What is an AML/CTF program?

AML/CTF programs are required under the Anti-Money Laundering and Counter-Terrorism Financing Act 2006 (AML/CTF Act) as a way for reporting entities (businesses) to identify, mitigate and manage the risk of their products or services facilitating money laundering or terrorism financing. Requirements for AML/CTF programs came into effect on 12 December 2007.

AML/CTF programs are risk based. This means reporting entities can develop their own programs with minimal cost, tailored to their situation and money laundering and terrorism financing risks. This approach recognises that the reporting entity is in the best position to assess the risk of their customers, products and services and to allocate resources to counter those risks. The risk-based approach also ensures there is minimum impact on customers.

AUSTRAC will monitor compliance with the requirement to adopt an AML/CTF program.

How is an AML/CTF program set up?

The AML/CTF Rules set out the main requirements for an AML/CTF program, in Anti-Money Laundering and Counter-Terrorism Financing Rules Instrument 2007 (No. 1).

In developing an AML/CTF program, a reporting entity will need to consider:

  • the risk profile of its customers
  • the AML/CTF risk of designated services provided
  • the methods by which designated services are delivered
  • risk profiles of foreign jurisdictions dealt with
  • risks resulting from the provision of designated services through permanent offices in foreign countries.

There are three types of AML/CTF program:

  • standard, which applies to individual reporting entities (businesses)
  • joint, which applies to reporting entities (businesses) which are members of a designated business group
  • special, which only applies to holders of an Australian Financial Services licence (AFS licence) offering a 'designated service' under item 54 of table 1 in section 6 of the AML/CTF Act.

What are Parts A and B of an AML/CTF program?

Standard and joint AML/CTF programs have two key parts - Part A (general) and Part B (customer identification).

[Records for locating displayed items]

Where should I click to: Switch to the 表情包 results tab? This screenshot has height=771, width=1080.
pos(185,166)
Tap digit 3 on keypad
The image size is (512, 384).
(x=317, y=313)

- _What you have to do_
Output the entire passage on AML/CTF programs word for word. This data was taken from a separate source.

- _Full answer_
What is an AML/CTF program?

AML/CTF programs are required under the Anti-Money Laundering and Counter-Terrorism Financing Act 2006 (AML/CTF Act) as a way for reporting entities (businesses) to identify, mitigate and manage the risk of their products or services facilitating money laundering or terrorism financing. Requirements for AML/CTF programs came into effect on 12 December 2007.

AML/CTF programs are risk based. This means reporting entities can develop their own programs with minimal cost, tailored to their situation and money laundering and terrorism financing risks. This approach recognises that the reporting entity is in the best position to assess the risk of their customers, products and services and to allocate resources to counter those risks. The risk-based approach also ensures there is minimum impact on customers.

AUSTRAC will monitor compliance with the requirement to adopt an AML/CTF program.

How is an AML/CTF program set up?

The AML/CTF Rules set out the main requirements for an AML/CTF program, in Anti-Money Laundering and Counter-Terrorism Financing Rules Instrument 2007 (No. 1).

In developing an AML/CTF program, a reporting entity will need to consider:

  • the risk profile of its customers
  • the AML/CTF risk of designated services provided
  • the methods by which designated services are delivered
  • risk profiles of foreign jurisdictions dealt with
  • risks resulting from the provision of designated services through permanent offices in foreign countries.

There are three types of AML/CTF program:

  • standard, which applies to individual reporting entities (businesses)
  • joint, which applies to reporting entities (businesses) which are members of a designated business group
  • special, which only applies to holders of an Australian Financial Services licence (AFS licence) offering a 'designated service' under item 54 of table 1 in section 6 of the AML/CTF Act.

What are Parts A and B of an AML/CTF program?

Standard and joint AML/CTF programs have two key parts - Part A (general) and Part B (customer identification).